__DIRECTIONS__
With the pictures left aside, write out exactly the lines of the listing below from the line with "Where should I" to the line with "Given: Expand 操作 dropdown for 凤凰苑 A202 row", both included, and only those.

__RECORDS FOR PROCESSING__
══════
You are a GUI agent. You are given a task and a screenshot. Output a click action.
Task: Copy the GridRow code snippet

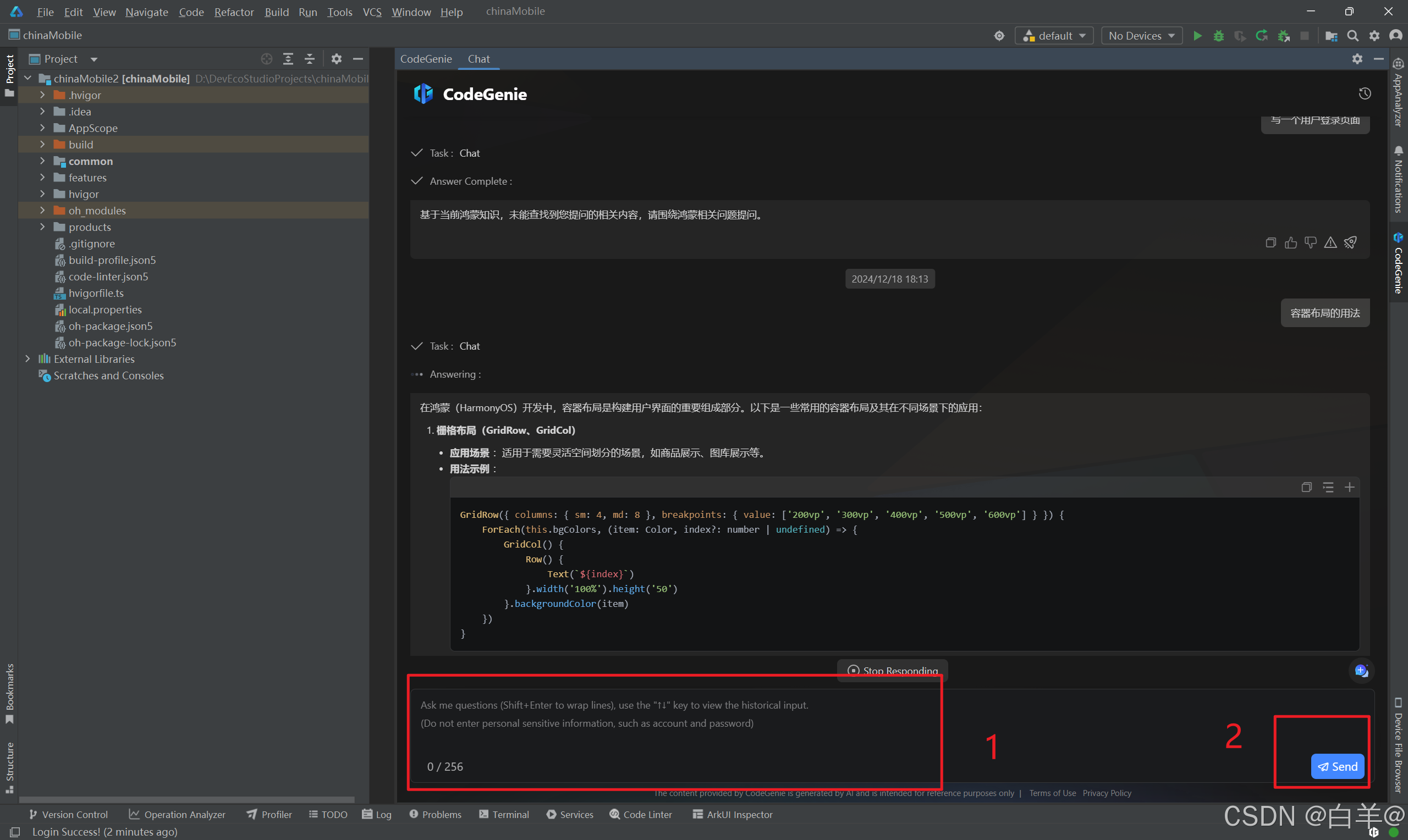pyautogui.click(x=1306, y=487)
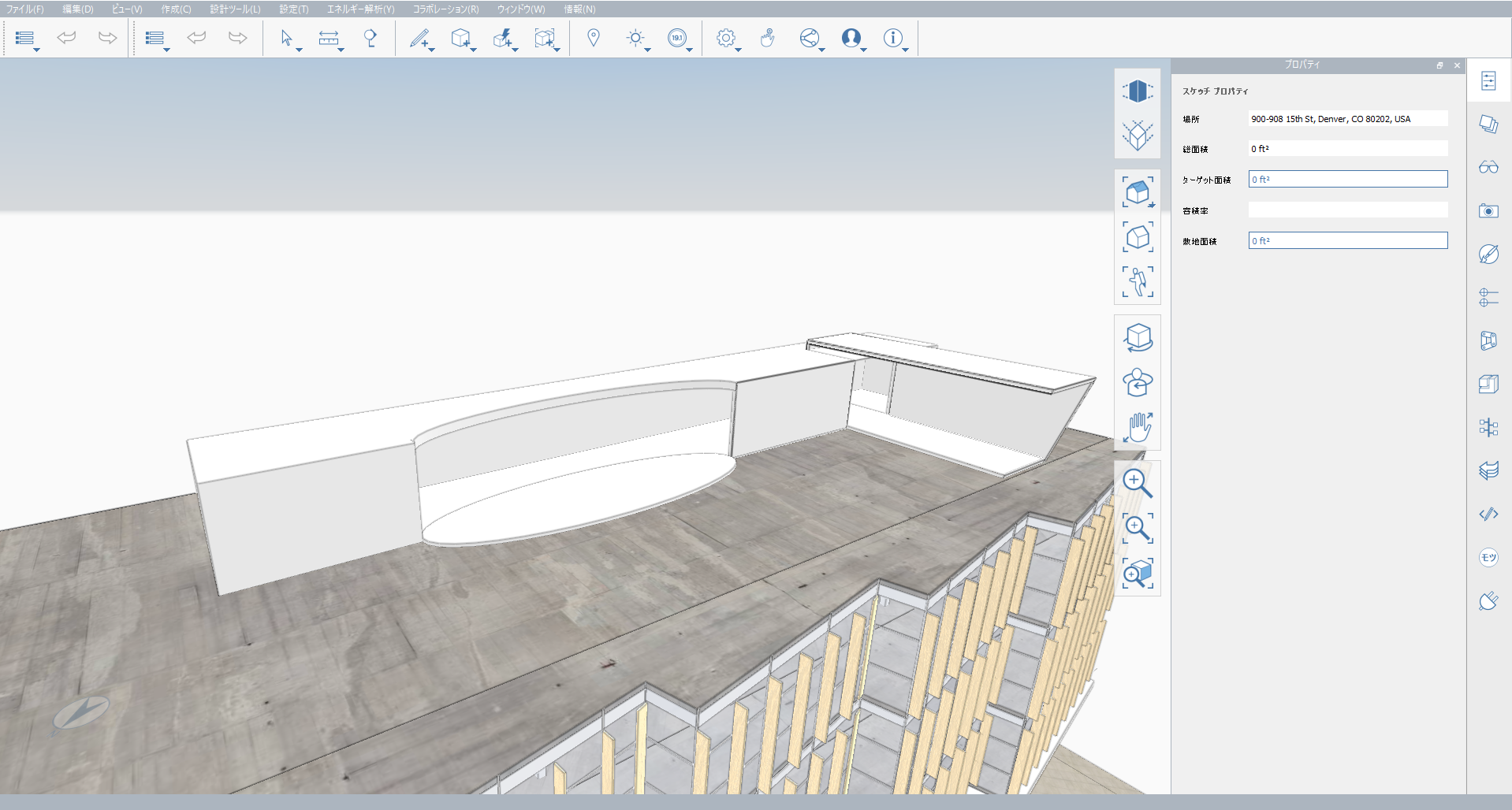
══════
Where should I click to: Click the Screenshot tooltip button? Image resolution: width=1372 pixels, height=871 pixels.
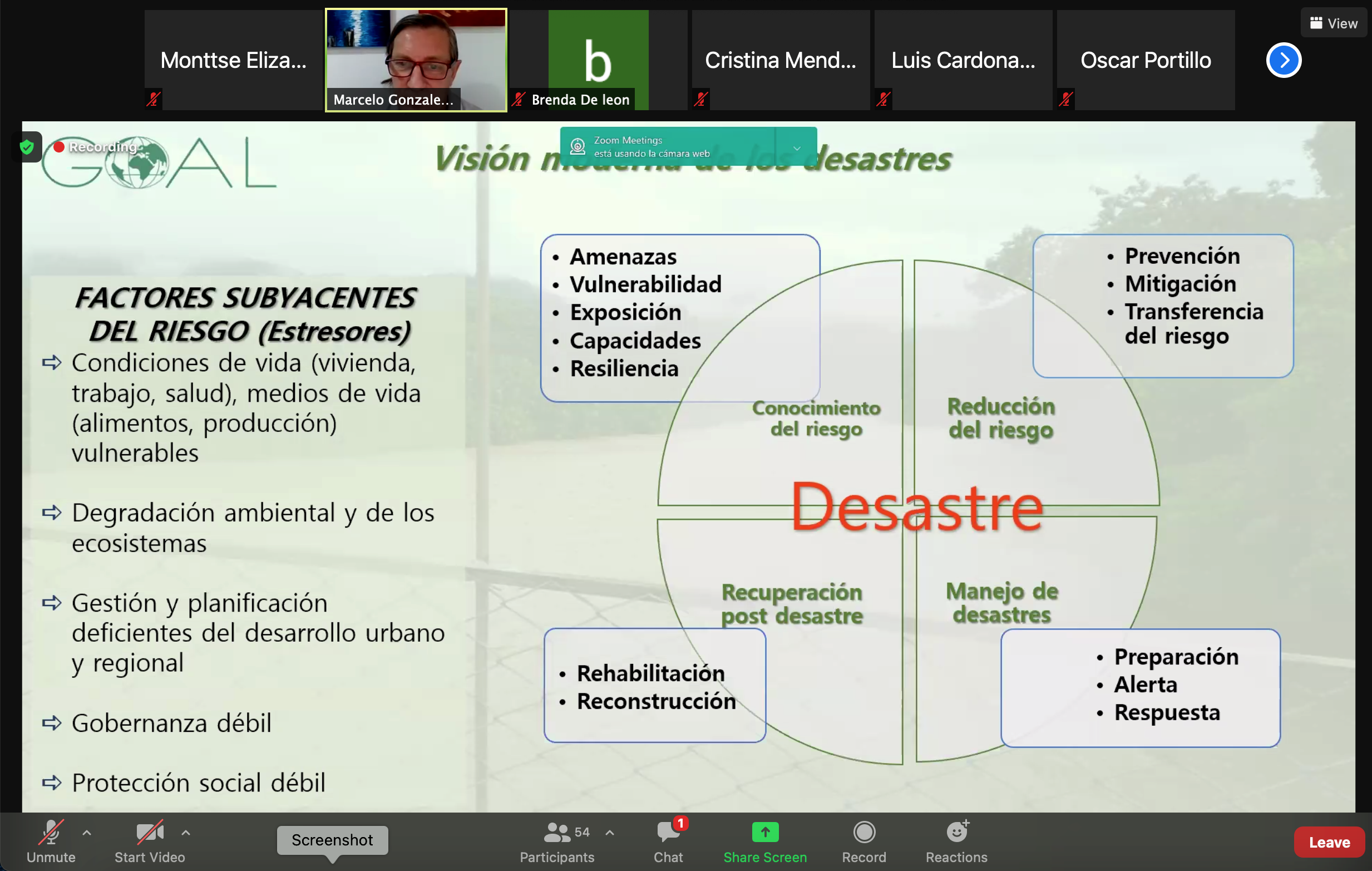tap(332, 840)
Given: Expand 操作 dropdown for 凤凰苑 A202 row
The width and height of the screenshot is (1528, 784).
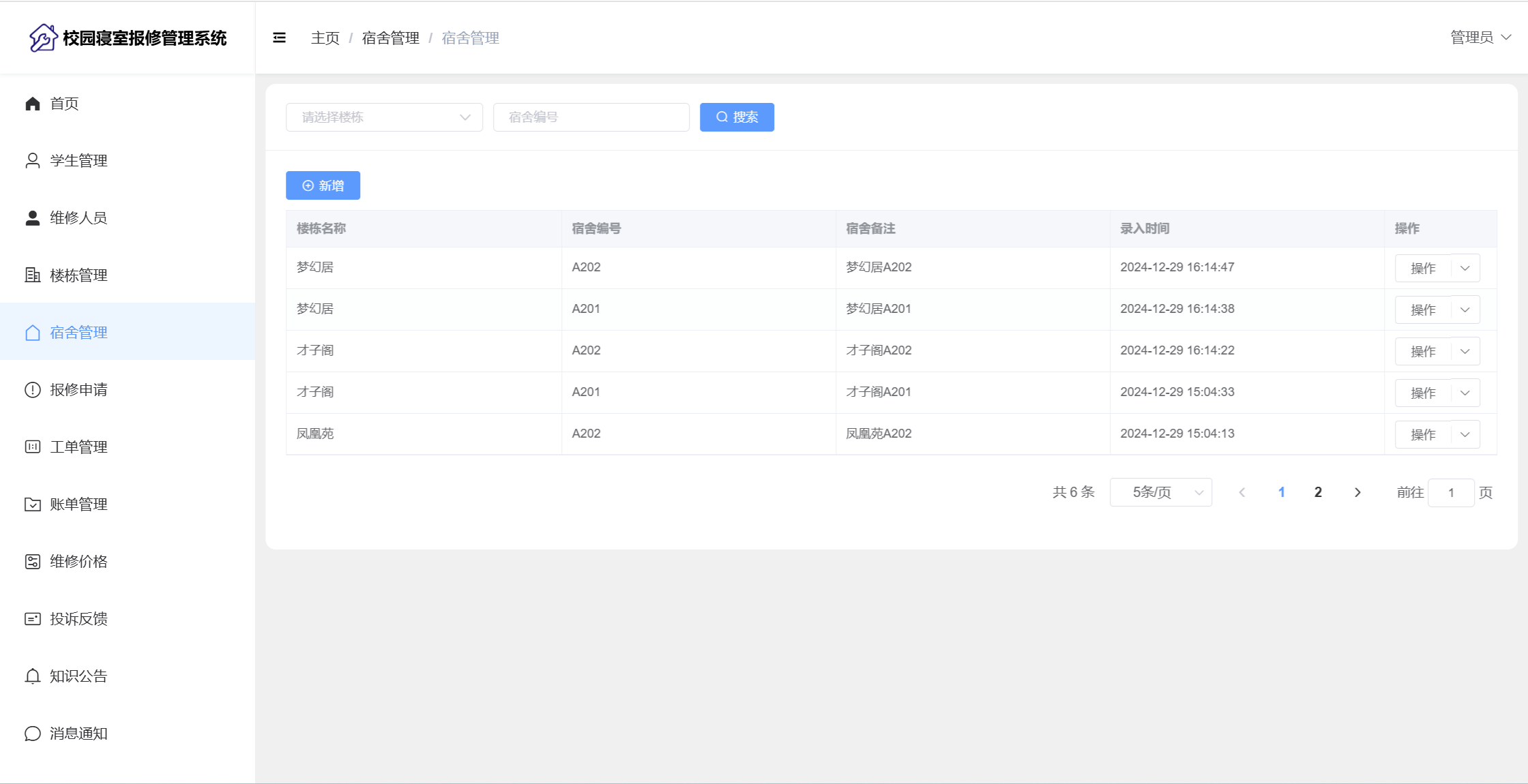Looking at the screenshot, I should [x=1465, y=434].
══════
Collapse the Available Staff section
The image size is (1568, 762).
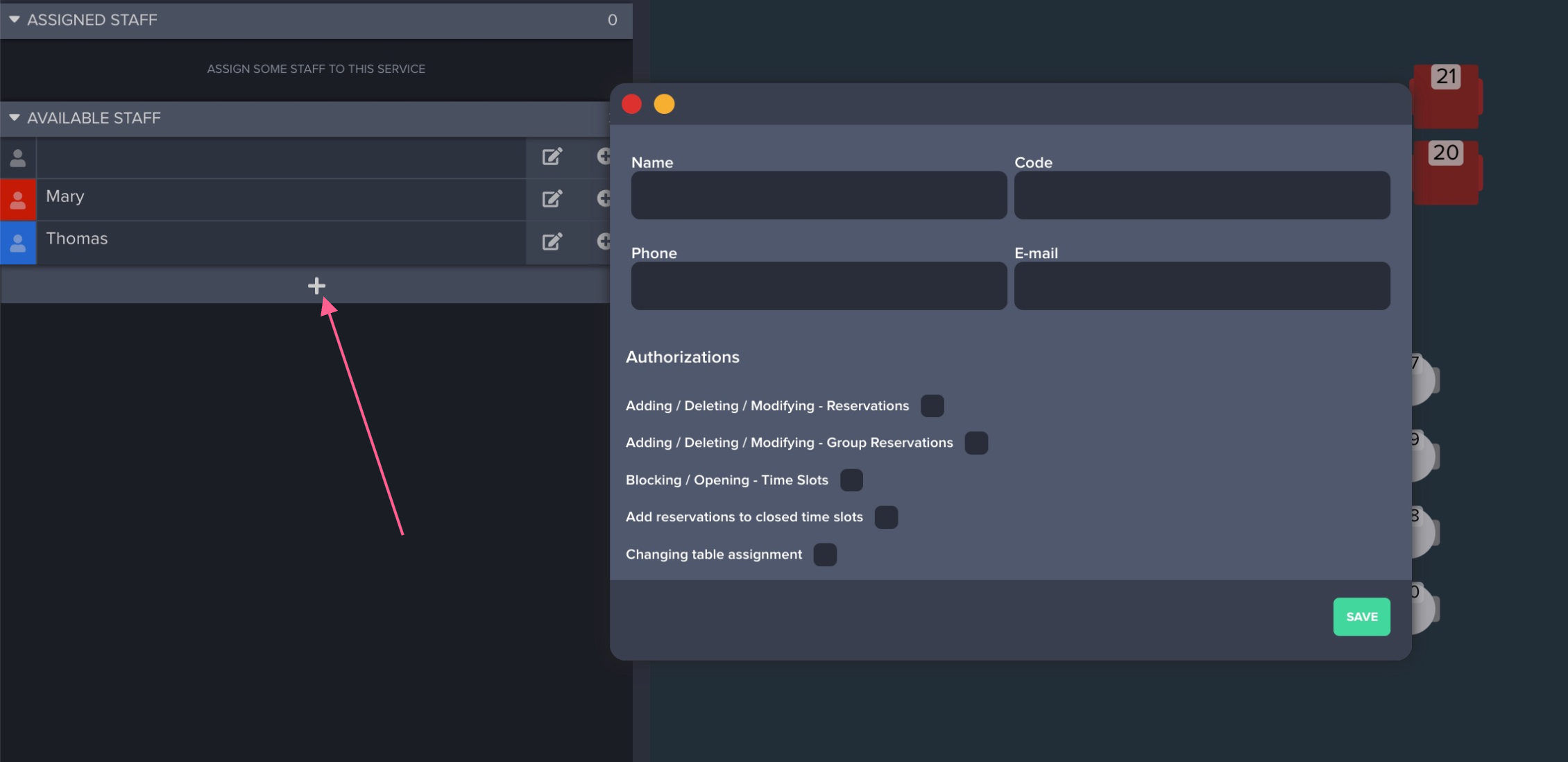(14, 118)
══════
__WRITTEN RESPONSE__
Where should I click to: Click the Screenshot tooltip button? Image resolution: width=1372 pixels, height=871 pixels.
tap(332, 840)
Given: Expand 操作 dropdown for 凤凰苑 A202 row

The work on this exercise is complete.